Start of INPUT

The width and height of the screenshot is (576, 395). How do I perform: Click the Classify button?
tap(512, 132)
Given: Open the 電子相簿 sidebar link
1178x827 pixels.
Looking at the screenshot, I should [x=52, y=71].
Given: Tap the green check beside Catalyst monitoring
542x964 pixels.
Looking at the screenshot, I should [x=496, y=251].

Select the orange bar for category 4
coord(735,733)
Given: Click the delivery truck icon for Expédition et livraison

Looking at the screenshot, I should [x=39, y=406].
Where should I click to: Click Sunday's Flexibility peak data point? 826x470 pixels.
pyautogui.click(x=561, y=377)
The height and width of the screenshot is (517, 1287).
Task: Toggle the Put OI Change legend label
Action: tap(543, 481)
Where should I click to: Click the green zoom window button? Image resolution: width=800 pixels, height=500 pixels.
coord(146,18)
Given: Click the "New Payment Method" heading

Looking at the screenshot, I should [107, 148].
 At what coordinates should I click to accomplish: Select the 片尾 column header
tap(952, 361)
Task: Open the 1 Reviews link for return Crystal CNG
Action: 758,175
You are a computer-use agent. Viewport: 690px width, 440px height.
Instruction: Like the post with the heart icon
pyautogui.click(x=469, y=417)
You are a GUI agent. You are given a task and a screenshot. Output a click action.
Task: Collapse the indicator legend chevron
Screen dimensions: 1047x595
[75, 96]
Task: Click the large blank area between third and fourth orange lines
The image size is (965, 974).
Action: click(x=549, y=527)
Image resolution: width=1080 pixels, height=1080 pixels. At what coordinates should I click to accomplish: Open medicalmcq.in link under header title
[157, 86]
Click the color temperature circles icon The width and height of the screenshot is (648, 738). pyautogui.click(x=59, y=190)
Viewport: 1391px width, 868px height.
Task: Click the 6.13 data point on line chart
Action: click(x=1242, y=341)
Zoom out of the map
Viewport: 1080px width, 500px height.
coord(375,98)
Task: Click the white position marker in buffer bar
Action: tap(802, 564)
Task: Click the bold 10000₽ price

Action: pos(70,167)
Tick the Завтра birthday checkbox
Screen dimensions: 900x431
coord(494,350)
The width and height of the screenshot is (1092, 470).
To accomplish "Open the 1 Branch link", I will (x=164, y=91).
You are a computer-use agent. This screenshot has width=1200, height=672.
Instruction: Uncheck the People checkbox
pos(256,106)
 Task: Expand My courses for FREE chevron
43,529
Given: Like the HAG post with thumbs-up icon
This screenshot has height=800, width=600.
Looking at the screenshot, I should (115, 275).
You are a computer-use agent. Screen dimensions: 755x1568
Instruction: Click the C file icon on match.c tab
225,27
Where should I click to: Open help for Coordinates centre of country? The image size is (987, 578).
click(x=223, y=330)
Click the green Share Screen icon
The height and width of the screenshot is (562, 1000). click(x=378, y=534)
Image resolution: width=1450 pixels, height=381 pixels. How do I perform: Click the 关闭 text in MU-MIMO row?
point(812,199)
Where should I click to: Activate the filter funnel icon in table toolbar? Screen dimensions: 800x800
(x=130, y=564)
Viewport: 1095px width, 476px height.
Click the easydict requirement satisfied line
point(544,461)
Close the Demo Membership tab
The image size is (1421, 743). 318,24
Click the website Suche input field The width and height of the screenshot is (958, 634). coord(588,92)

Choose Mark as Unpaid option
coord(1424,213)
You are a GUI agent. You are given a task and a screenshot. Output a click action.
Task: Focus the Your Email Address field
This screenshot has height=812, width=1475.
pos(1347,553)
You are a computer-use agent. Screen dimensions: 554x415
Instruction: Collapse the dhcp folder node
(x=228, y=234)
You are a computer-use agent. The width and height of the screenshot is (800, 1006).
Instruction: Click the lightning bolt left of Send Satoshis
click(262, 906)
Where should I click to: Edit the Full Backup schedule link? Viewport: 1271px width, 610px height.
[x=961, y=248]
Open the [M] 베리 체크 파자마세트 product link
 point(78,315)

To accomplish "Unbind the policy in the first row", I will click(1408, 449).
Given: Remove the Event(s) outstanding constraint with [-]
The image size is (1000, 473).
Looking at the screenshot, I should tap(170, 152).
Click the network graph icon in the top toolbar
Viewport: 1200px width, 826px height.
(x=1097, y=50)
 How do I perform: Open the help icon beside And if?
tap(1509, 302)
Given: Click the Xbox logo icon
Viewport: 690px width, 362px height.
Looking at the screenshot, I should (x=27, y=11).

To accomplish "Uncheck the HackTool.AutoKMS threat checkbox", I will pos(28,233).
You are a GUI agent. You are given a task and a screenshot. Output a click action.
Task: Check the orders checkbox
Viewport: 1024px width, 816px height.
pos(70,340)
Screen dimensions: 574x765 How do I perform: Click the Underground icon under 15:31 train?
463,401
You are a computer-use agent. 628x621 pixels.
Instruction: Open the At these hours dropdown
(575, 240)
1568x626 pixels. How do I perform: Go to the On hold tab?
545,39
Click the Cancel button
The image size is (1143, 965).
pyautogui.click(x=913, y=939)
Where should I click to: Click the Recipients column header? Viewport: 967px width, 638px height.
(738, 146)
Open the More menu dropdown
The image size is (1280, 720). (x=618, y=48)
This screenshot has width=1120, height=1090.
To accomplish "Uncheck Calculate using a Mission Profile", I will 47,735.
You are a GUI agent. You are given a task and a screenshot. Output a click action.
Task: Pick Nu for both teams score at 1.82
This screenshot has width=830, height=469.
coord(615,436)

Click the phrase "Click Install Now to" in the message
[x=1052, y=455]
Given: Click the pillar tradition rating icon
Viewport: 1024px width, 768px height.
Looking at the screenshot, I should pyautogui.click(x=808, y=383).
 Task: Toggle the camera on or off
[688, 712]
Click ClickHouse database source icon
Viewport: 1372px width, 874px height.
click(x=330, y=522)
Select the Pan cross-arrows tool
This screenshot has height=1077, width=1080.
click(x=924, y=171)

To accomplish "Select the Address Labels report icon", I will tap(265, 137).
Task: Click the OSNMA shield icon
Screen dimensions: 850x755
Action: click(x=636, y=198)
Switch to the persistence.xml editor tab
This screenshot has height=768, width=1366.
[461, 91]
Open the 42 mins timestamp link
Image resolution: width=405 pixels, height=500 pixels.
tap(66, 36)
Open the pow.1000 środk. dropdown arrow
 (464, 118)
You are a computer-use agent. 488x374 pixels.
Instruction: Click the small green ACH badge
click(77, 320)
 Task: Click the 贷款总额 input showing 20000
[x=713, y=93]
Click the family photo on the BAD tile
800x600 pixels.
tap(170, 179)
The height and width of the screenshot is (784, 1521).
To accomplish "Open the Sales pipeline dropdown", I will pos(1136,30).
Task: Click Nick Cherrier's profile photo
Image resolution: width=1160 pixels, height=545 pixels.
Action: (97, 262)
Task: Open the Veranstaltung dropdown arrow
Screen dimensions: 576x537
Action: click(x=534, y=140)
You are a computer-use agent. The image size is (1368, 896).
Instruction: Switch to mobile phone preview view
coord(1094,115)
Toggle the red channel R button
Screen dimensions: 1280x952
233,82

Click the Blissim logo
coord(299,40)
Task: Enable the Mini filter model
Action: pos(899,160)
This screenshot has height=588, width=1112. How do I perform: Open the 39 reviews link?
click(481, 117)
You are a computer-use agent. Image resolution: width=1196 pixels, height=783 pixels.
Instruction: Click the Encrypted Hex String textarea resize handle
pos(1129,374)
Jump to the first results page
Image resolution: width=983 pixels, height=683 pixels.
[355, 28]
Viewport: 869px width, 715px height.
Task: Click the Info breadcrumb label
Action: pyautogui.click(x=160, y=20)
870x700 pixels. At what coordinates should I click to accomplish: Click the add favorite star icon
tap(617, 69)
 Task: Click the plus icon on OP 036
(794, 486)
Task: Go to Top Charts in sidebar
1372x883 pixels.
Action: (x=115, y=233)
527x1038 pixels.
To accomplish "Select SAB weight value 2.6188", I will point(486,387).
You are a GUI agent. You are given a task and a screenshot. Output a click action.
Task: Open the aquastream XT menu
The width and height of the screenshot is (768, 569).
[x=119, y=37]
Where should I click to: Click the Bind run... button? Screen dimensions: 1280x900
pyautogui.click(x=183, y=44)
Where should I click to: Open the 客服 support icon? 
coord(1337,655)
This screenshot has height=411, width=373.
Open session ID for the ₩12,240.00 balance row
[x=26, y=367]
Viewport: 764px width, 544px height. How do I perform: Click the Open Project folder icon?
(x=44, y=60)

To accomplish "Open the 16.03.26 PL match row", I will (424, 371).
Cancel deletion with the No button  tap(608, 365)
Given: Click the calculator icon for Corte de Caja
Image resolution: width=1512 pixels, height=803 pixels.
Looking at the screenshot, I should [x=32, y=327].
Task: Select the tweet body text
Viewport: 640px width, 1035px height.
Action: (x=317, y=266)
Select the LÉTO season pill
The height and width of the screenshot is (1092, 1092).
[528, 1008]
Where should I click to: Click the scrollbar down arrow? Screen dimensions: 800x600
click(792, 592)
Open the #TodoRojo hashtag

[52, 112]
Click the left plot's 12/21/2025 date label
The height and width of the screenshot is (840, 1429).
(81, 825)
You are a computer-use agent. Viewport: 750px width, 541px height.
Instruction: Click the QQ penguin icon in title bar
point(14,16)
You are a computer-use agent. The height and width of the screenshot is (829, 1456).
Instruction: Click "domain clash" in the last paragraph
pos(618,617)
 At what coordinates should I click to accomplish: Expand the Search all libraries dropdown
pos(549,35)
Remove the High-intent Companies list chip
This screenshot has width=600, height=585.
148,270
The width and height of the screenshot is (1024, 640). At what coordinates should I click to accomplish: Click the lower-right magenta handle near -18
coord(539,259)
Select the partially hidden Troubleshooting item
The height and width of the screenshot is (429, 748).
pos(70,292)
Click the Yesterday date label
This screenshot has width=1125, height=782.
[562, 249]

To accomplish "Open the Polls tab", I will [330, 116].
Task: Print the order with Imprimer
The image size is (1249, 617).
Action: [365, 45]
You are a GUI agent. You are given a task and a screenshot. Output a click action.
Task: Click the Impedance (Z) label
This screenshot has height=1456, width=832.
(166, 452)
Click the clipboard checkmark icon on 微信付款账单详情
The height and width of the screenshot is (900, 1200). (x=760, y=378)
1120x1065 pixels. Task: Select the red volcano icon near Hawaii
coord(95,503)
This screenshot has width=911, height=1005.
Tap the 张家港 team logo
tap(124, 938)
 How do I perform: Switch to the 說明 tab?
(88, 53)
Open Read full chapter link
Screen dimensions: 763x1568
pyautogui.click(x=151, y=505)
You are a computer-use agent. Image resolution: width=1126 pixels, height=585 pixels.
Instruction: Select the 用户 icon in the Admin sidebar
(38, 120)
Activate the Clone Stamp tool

End of INPUT

> **TASK DETAILS**
In the listing above, find the line with "Instruction: Like the" and the line with "Given: Like the HAG post with thumbs-up icon"; set down exactly those two lines and every line between them, nothing more.

> **EXERCISE SOLUTION**
Instruction: Like the post with the heart icon
pyautogui.click(x=469, y=417)
You are a GUI agent. You are given a task and a screenshot. Output a click action.
Task: Collapse the indicator legend chevron
Screen dimensions: 1047x595
[75, 96]
Task: Click the large blank area between third and fourth orange lines
The image size is (965, 974).
Action: click(x=549, y=527)
Image resolution: width=1080 pixels, height=1080 pixels. At what coordinates should I click to accomplish: Open medicalmcq.in link under header title
[157, 86]
Click the color temperature circles icon The width and height of the screenshot is (648, 738). pyautogui.click(x=59, y=190)
Viewport: 1391px width, 868px height.
Task: Click the 6.13 data point on line chart
Action: click(x=1242, y=341)
Zoom out of the map
Viewport: 1080px width, 500px height.
coord(375,98)
Task: Click the white position marker in buffer bar
Action: tap(802, 564)
Task: Click the bold 10000₽ price

Action: pos(70,167)
Tick the Завтра birthday checkbox
Screen dimensions: 900x431
coord(494,350)
The width and height of the screenshot is (1092, 470).
To accomplish "Open the 1 Branch link", I will (x=164, y=91).
You are a computer-use agent. This screenshot has width=1200, height=672.
Instruction: Uncheck the People checkbox
pos(256,106)
 Task: Expand My courses for FREE chevron
43,529
Given: Like the HAG post with thumbs-up icon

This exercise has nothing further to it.